[Stored items]
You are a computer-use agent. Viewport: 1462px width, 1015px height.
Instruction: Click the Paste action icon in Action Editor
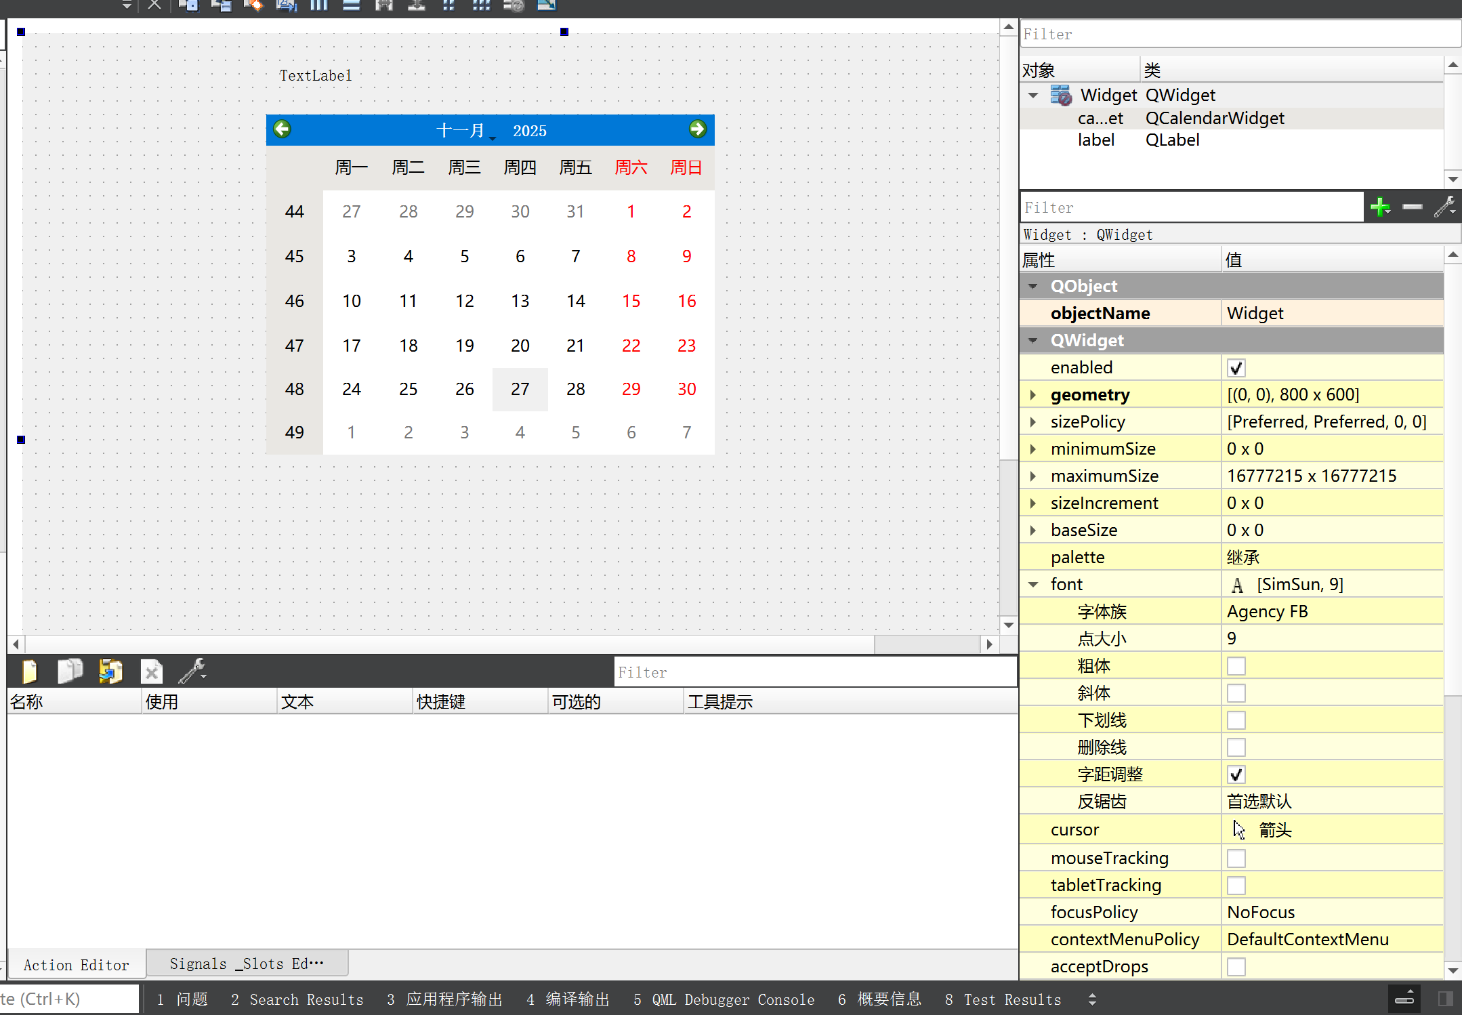110,671
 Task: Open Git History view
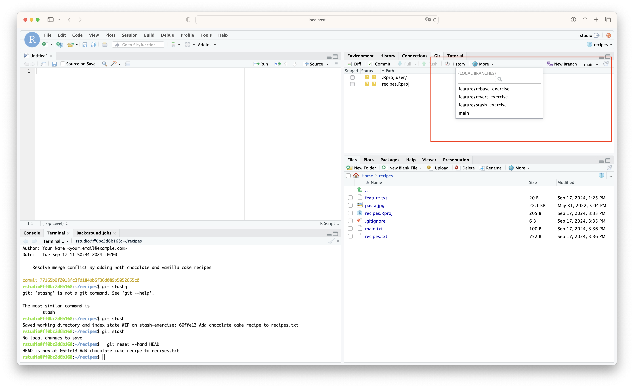pos(455,64)
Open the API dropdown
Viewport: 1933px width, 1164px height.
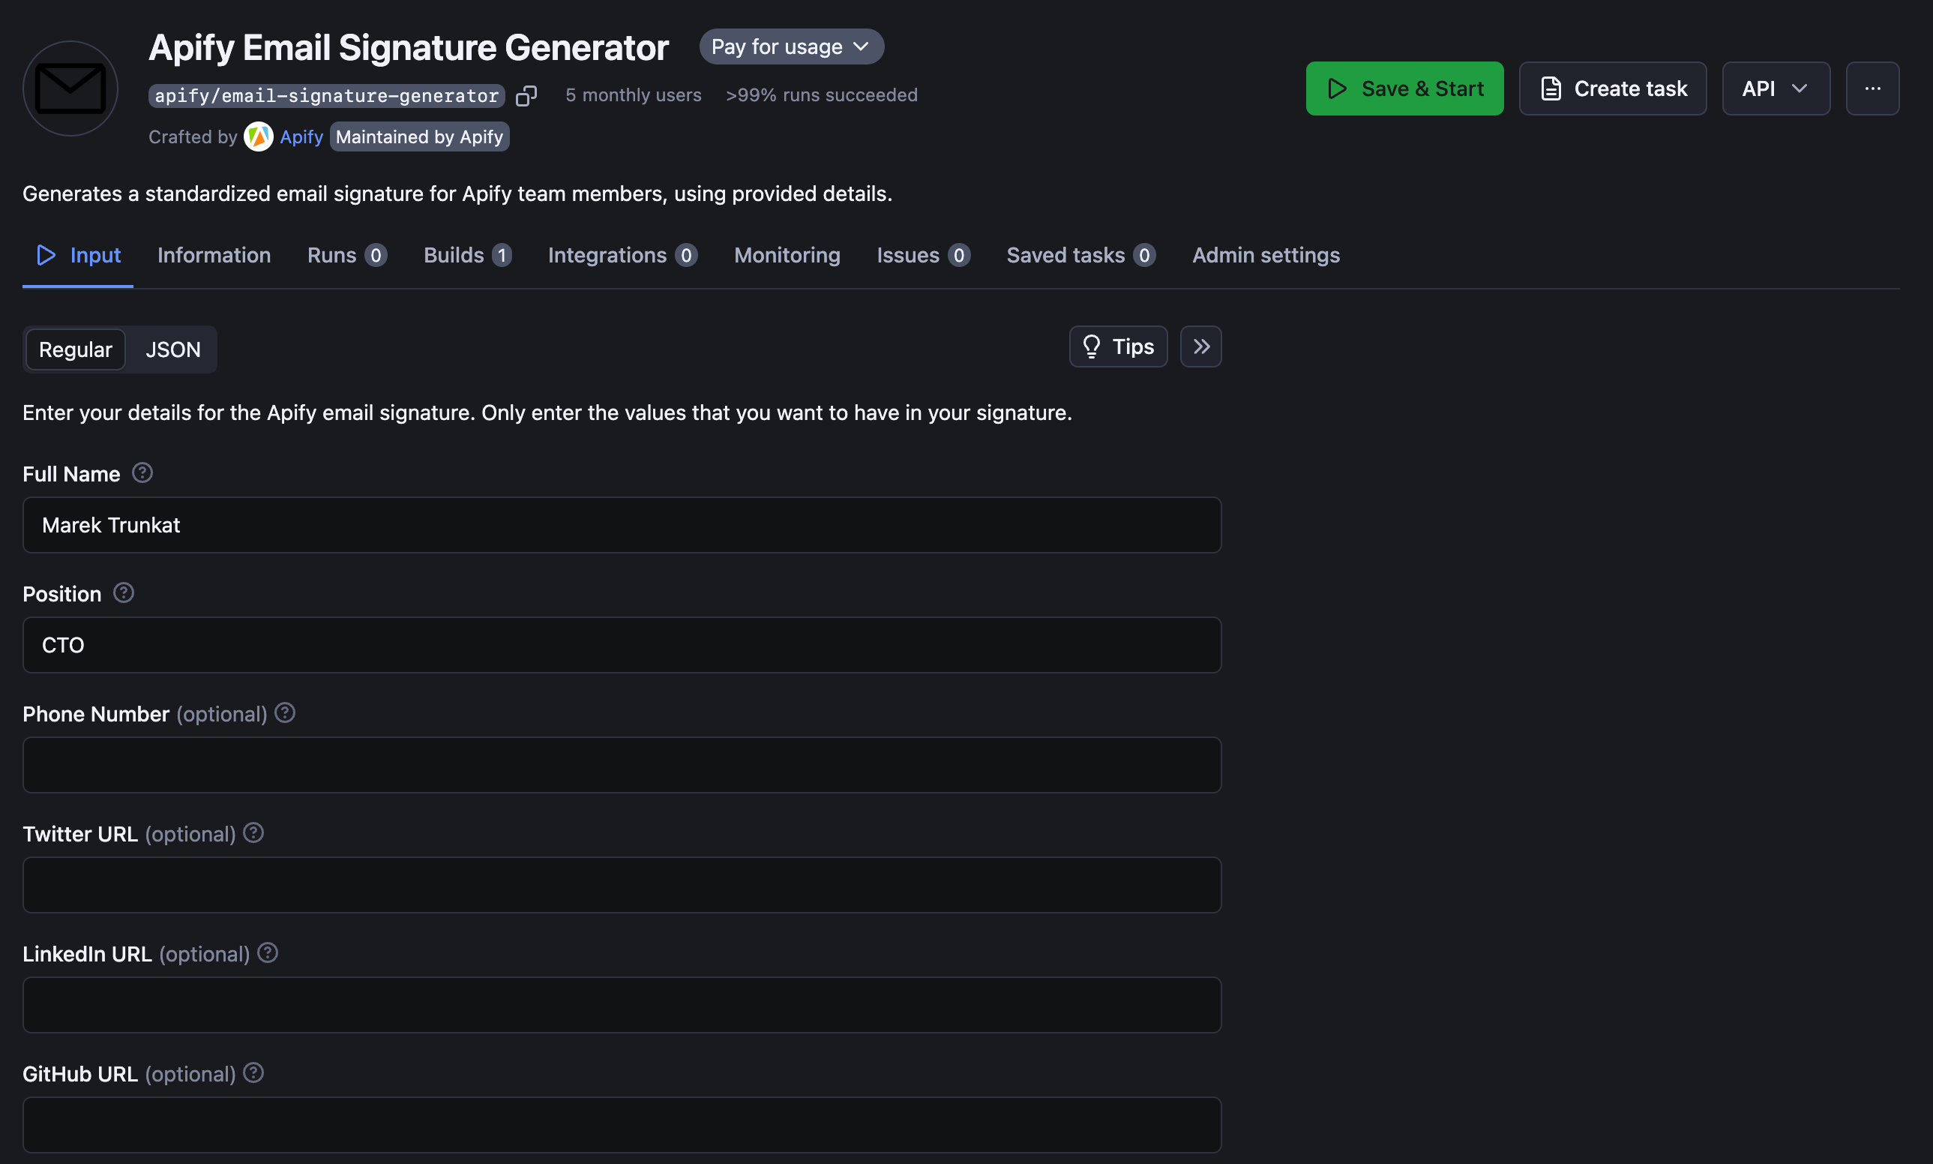tap(1775, 88)
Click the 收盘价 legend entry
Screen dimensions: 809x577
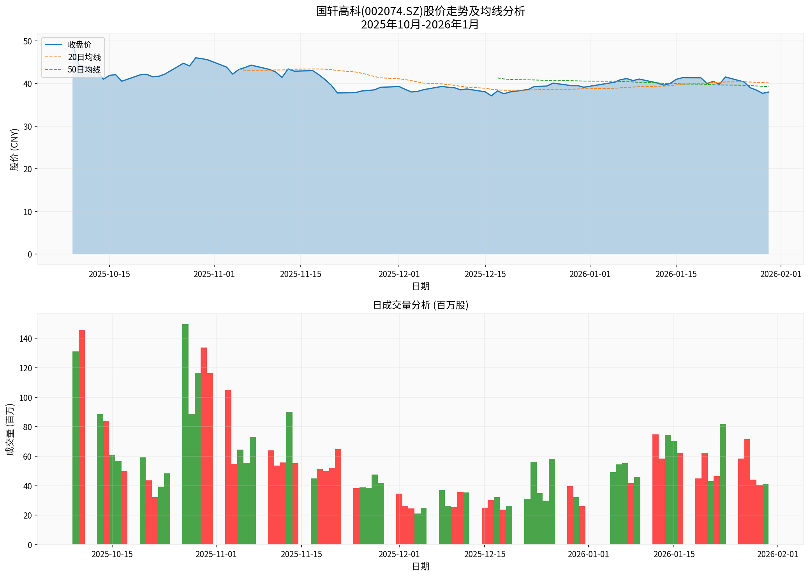click(79, 45)
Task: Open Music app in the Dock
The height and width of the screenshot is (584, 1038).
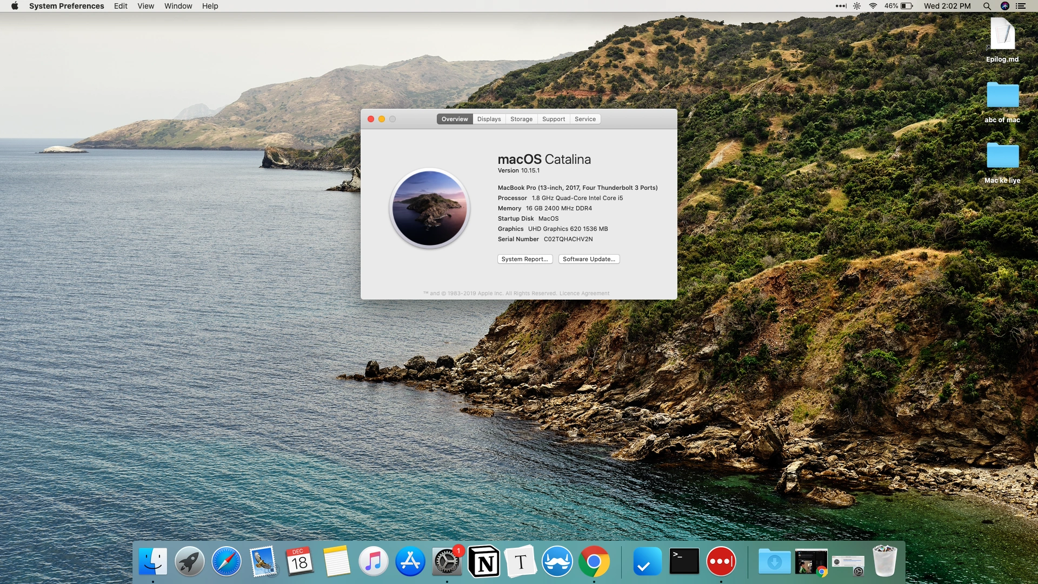Action: click(374, 562)

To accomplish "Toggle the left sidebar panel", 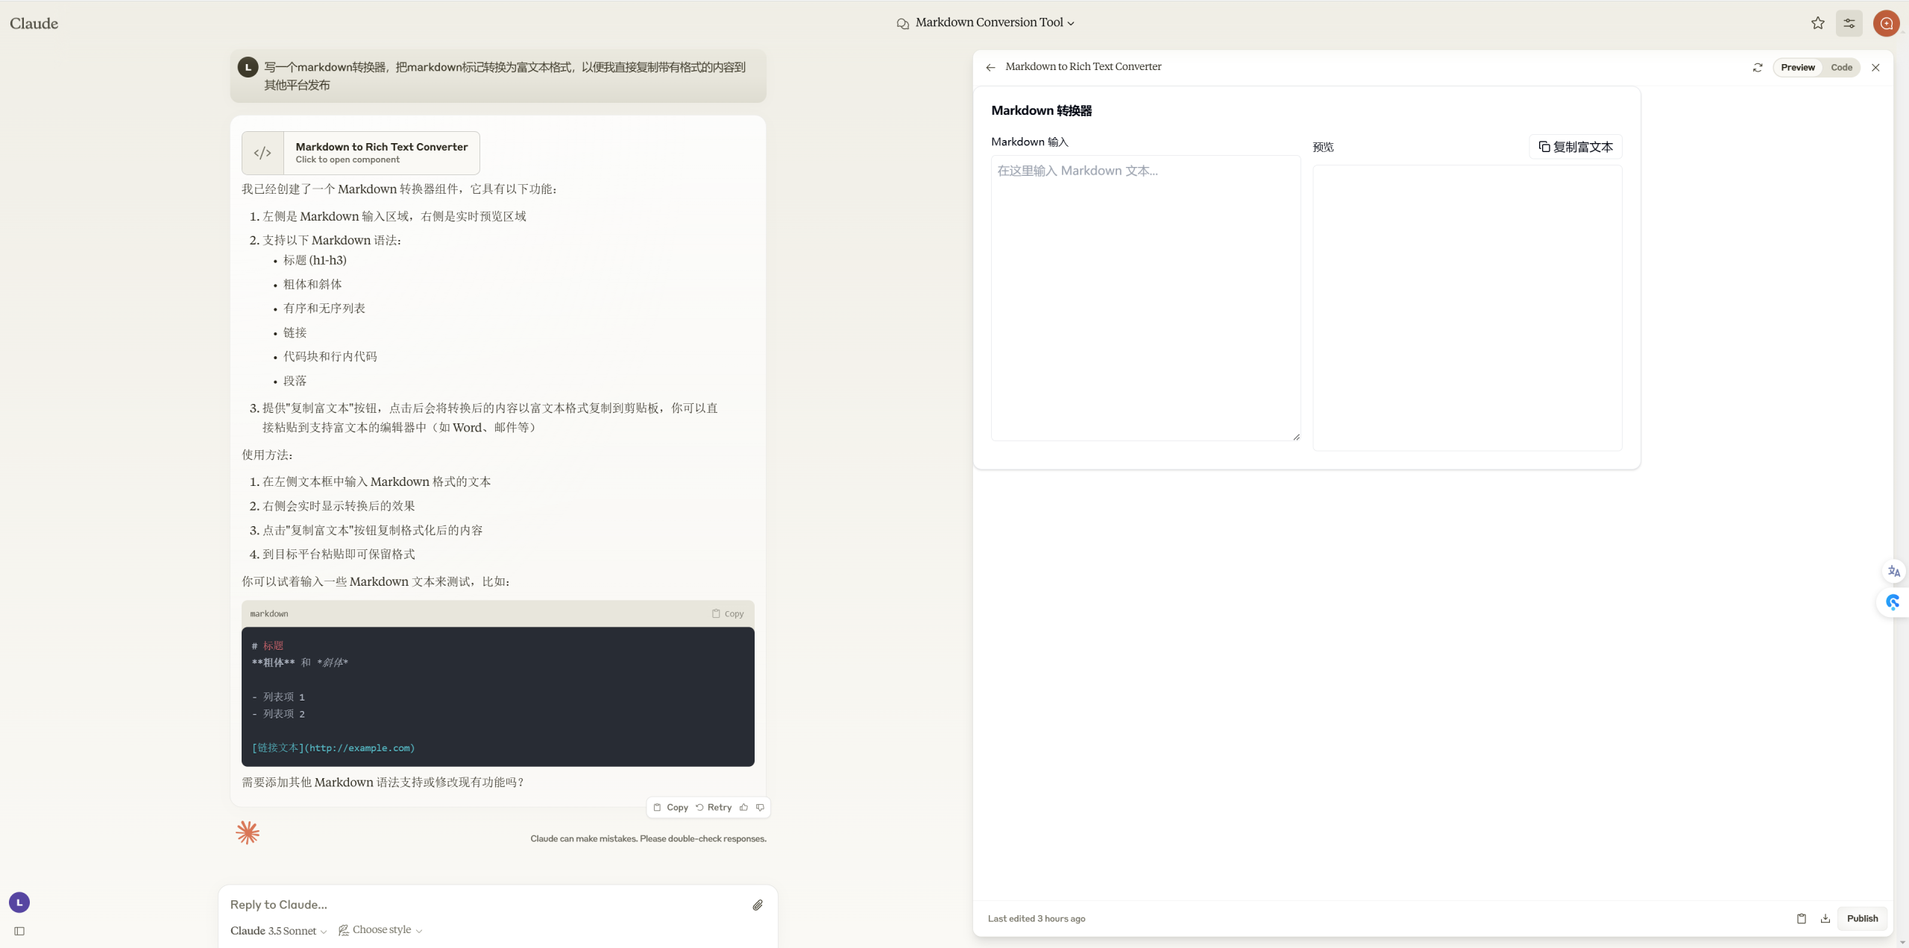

EXERCISE OBJECTIVE: With the images left out, output all the entries above exactly.

ANSWER TO THE EXERCISE:
You are a computer-use agent. Viewport: 1462px width, 1015px height.
Instruction: Click the Paste action icon in Action Editor
110,671
 Task: Open Git History view
pos(455,64)
Open the API dropdown
Viewport: 1933px width, 1164px height.
tap(1775, 88)
Click the 收盘价 legend entry
Screen dimensions: 809x577
click(79, 45)
Task: Open Music app in the Dock
The height and width of the screenshot is (584, 1038).
Action: click(374, 562)

To accomplish "Toggle the left sidebar panel", 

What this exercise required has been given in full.